I need the lines below from the one with "Screen dimensions: 1456x819" down to the one with "Open the 收藏室" reproduced exactly, both ends included, and nothing else.
── MATERIAL PROVIDED
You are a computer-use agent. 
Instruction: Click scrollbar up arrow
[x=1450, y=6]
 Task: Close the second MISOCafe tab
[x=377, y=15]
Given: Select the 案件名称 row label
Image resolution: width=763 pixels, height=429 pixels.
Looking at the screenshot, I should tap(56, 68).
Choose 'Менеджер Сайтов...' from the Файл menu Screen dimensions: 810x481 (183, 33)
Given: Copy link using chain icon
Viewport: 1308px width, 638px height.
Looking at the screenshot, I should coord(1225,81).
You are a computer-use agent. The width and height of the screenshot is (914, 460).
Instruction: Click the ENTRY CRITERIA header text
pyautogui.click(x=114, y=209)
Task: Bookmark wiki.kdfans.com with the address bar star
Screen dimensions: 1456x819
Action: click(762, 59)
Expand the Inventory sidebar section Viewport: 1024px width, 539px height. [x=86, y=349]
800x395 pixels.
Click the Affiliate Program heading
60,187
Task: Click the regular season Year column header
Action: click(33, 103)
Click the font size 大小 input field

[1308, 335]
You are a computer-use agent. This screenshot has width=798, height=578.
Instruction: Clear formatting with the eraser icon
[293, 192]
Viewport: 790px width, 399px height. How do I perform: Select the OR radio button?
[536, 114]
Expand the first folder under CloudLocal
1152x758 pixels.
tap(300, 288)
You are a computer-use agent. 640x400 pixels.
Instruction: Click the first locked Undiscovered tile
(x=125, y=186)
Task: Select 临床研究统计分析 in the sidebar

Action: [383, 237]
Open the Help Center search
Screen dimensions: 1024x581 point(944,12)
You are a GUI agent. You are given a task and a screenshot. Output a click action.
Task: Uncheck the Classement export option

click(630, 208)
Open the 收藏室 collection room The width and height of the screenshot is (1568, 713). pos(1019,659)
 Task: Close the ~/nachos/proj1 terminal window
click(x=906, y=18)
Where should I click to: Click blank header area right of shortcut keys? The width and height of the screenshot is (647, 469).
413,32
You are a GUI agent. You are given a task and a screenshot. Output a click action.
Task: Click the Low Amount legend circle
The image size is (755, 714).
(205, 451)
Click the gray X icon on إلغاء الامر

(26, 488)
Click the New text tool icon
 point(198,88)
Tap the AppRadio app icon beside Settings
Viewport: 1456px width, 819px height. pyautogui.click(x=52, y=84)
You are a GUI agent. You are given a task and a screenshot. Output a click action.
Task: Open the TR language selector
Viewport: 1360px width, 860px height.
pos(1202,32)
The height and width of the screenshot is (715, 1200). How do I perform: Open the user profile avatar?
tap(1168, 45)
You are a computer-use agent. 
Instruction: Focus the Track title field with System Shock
────
### YOUR RESPONSE
Screen dimensions: 1456x819
Action: click(762, 59)
Expand the Inventory sidebar section Viewport: 1024px width, 539px height. [x=86, y=349]
800x395 pixels.
Click the Affiliate Program heading
60,187
Task: Click the regular season Year column header
Action: click(33, 103)
Click the font size 大小 input field

[1308, 335]
You are a computer-use agent. This screenshot has width=798, height=578.
Instruction: Clear formatting with the eraser icon
[293, 192]
Viewport: 790px width, 399px height. How do I perform: Select the OR radio button?
[536, 114]
Expand the first folder under CloudLocal
1152x758 pixels.
tap(300, 288)
You are a computer-use agent. 640x400 pixels.
Instruction: Click the first locked Undiscovered tile
(x=125, y=186)
Task: Select 临床研究统计分析 in the sidebar

Action: [383, 237]
Open the Help Center search
Screen dimensions: 1024x581 point(944,12)
You are a GUI agent. You are given a task and a screenshot. Output a click action.
Task: Uncheck the Classement export option

click(630, 208)
Open the 收藏室 collection room The width and height of the screenshot is (1568, 713). pos(1019,659)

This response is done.